*To do:*
Every entry needs to be given again exactly as it reads.
*** Available data ***
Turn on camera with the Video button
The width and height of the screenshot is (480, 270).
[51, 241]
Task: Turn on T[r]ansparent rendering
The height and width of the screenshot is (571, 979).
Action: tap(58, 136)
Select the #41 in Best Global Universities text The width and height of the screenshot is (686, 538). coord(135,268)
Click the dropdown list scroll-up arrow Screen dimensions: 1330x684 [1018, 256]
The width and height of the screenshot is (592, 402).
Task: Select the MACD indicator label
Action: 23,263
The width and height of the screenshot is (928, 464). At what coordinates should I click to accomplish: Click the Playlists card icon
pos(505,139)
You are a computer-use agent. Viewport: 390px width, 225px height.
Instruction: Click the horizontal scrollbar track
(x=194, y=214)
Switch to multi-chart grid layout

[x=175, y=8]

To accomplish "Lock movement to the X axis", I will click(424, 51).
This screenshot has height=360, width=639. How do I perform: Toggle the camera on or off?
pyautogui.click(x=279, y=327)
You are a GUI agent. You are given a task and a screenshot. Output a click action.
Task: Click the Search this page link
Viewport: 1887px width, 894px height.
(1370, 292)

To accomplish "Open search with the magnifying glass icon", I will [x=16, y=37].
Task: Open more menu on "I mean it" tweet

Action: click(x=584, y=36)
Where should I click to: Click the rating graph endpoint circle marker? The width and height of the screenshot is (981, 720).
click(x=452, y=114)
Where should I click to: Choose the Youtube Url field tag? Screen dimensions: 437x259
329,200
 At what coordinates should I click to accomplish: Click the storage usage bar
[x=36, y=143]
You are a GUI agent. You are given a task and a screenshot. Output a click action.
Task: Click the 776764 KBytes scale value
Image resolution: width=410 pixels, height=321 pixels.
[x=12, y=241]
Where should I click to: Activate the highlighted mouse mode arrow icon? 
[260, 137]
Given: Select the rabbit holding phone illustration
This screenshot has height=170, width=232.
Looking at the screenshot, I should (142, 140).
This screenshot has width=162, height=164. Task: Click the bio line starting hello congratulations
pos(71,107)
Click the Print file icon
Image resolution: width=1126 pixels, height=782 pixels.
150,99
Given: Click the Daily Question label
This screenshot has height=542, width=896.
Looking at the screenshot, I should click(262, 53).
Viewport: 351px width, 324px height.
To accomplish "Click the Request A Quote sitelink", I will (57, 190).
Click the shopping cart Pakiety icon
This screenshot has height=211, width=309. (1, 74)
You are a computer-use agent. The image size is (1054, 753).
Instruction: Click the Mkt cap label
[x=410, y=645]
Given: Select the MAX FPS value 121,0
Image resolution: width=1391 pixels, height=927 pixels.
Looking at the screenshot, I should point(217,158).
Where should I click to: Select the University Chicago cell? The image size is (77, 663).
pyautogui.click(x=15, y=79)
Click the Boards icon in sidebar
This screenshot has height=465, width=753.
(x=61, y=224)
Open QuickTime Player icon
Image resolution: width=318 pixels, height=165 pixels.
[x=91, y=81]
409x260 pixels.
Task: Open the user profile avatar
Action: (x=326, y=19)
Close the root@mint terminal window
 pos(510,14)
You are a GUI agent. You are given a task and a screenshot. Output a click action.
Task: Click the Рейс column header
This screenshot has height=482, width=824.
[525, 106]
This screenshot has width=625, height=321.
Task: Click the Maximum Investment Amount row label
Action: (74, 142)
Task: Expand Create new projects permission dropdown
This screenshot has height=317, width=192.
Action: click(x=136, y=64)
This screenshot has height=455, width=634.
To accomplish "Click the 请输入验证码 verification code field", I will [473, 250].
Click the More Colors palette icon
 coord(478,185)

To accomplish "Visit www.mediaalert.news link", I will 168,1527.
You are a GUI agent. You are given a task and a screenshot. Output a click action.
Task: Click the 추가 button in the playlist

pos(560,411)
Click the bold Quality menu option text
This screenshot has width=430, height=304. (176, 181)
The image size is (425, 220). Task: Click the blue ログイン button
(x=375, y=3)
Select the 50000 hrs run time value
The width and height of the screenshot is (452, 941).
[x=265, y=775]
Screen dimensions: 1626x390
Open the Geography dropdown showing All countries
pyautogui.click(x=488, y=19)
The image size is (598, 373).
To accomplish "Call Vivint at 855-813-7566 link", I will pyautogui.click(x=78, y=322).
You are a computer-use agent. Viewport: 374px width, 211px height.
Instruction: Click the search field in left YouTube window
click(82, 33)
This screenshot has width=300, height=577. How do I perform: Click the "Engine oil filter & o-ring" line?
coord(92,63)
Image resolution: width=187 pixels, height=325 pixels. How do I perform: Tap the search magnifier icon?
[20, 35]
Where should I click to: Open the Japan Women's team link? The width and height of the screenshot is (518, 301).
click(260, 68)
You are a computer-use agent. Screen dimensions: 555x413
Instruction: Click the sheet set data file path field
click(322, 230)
*** End of Available data ***
*Answer below:*
Turn on camera with the Video button
The width and height of the screenshot is (480, 270).
[51, 241]
Task: Turn on T[r]ansparent rendering
The height and width of the screenshot is (571, 979).
Action: tap(58, 136)
Select the #41 in Best Global Universities text The width and height of the screenshot is (686, 538). coord(135,268)
Click the dropdown list scroll-up arrow Screen dimensions: 1330x684 [1018, 256]
The width and height of the screenshot is (592, 402).
Task: Select the MACD indicator label
Action: 23,263
The width and height of the screenshot is (928, 464). At what coordinates should I click to accomplish: Click the Playlists card icon
pos(505,139)
You are a computer-use agent. Viewport: 390px width, 225px height.
Instruction: Click the horizontal scrollbar track
(x=194, y=214)
Switch to multi-chart grid layout

[x=175, y=8]

To accomplish "Lock movement to the X axis", I will click(424, 51).
This screenshot has height=360, width=639. How do I perform: Toggle the camera on or off?
pyautogui.click(x=279, y=327)
You are a GUI agent. You are given a task and a screenshot. Output a click action.
Task: Click the Search this page link
Viewport: 1887px width, 894px height.
(1370, 292)

To accomplish "Open search with the magnifying glass icon", I will [x=16, y=37].
Task: Open more menu on "I mean it" tweet

Action: click(x=584, y=36)
Where should I click to: Click the rating graph endpoint circle marker? The width and height of the screenshot is (981, 720).
click(x=452, y=114)
Where should I click to: Choose the Youtube Url field tag? Screen dimensions: 437x259
329,200
 At what coordinates should I click to accomplish: Click the storage usage bar
[x=36, y=143]
You are a GUI agent. You are given a task and a screenshot. Output a click action.
Task: Click the 776764 KBytes scale value
Image resolution: width=410 pixels, height=321 pixels.
[x=12, y=241]
Where should I click to: Activate the highlighted mouse mode arrow icon? 
[260, 137]
Given: Select the rabbit holding phone illustration
This screenshot has height=170, width=232.
Looking at the screenshot, I should (142, 140).
This screenshot has width=162, height=164. Task: Click the bio line starting hello congratulations
pos(71,107)
Click the Print file icon
Image resolution: width=1126 pixels, height=782 pixels.
150,99
Given: Click the Daily Question label
This screenshot has height=542, width=896.
Looking at the screenshot, I should click(262, 53).
Viewport: 351px width, 324px height.
To accomplish "Click the Request A Quote sitelink", I will (57, 190).
Click the shopping cart Pakiety icon
This screenshot has height=211, width=309. (1, 74)
You are a computer-use agent. The image size is (1054, 753).
Instruction: Click the Mkt cap label
[x=410, y=645]
Given: Select the MAX FPS value 121,0
Image resolution: width=1391 pixels, height=927 pixels.
Looking at the screenshot, I should point(217,158).
Where should I click to: Select the University Chicago cell? The image size is (77, 663).
pyautogui.click(x=15, y=79)
Click the Boards icon in sidebar
This screenshot has height=465, width=753.
(x=61, y=224)
Open QuickTime Player icon
Image resolution: width=318 pixels, height=165 pixels.
[x=91, y=81]
409x260 pixels.
Task: Open the user profile avatar
Action: (x=326, y=19)
Close the root@mint terminal window
 pos(510,14)
You are a GUI agent. You are given a task and a screenshot. Output a click action.
Task: Click the Рейс column header
This screenshot has height=482, width=824.
[525, 106]
This screenshot has width=625, height=321.
Task: Click the Maximum Investment Amount row label
Action: (74, 142)
Task: Expand Create new projects permission dropdown
This screenshot has height=317, width=192.
Action: click(x=136, y=64)
This screenshot has height=455, width=634.
To accomplish "Click the 请输入验证码 verification code field", I will [473, 250].
Click the More Colors palette icon
 coord(478,185)

To accomplish "Visit www.mediaalert.news link", I will 168,1527.
You are a GUI agent. You are given a task and a screenshot. Output a click action.
Task: Click the 추가 button in the playlist

pos(560,411)
Click the bold Quality menu option text
This screenshot has width=430, height=304. (176, 181)
The image size is (425, 220). Task: Click the blue ログイン button
(x=375, y=3)
Select the 50000 hrs run time value
The width and height of the screenshot is (452, 941).
[x=265, y=775]
Screen dimensions: 1626x390
Open the Geography dropdown showing All countries
pyautogui.click(x=488, y=19)
The image size is (598, 373).
To accomplish "Call Vivint at 855-813-7566 link", I will pyautogui.click(x=78, y=322).
You are a computer-use agent. Viewport: 374px width, 211px height.
Instruction: Click the search field in left YouTube window
click(82, 33)
This screenshot has width=300, height=577. How do I perform: Click the "Engine oil filter & o-ring" line?
coord(92,63)
Image resolution: width=187 pixels, height=325 pixels. How do I perform: Tap the search magnifier icon?
[20, 35]
Where should I click to: Open the Japan Women's team link? The width and height of the screenshot is (518, 301).
click(260, 68)
You are a computer-use agent. Screen dimensions: 555x413
Instruction: Click the sheet set data file path field
click(322, 230)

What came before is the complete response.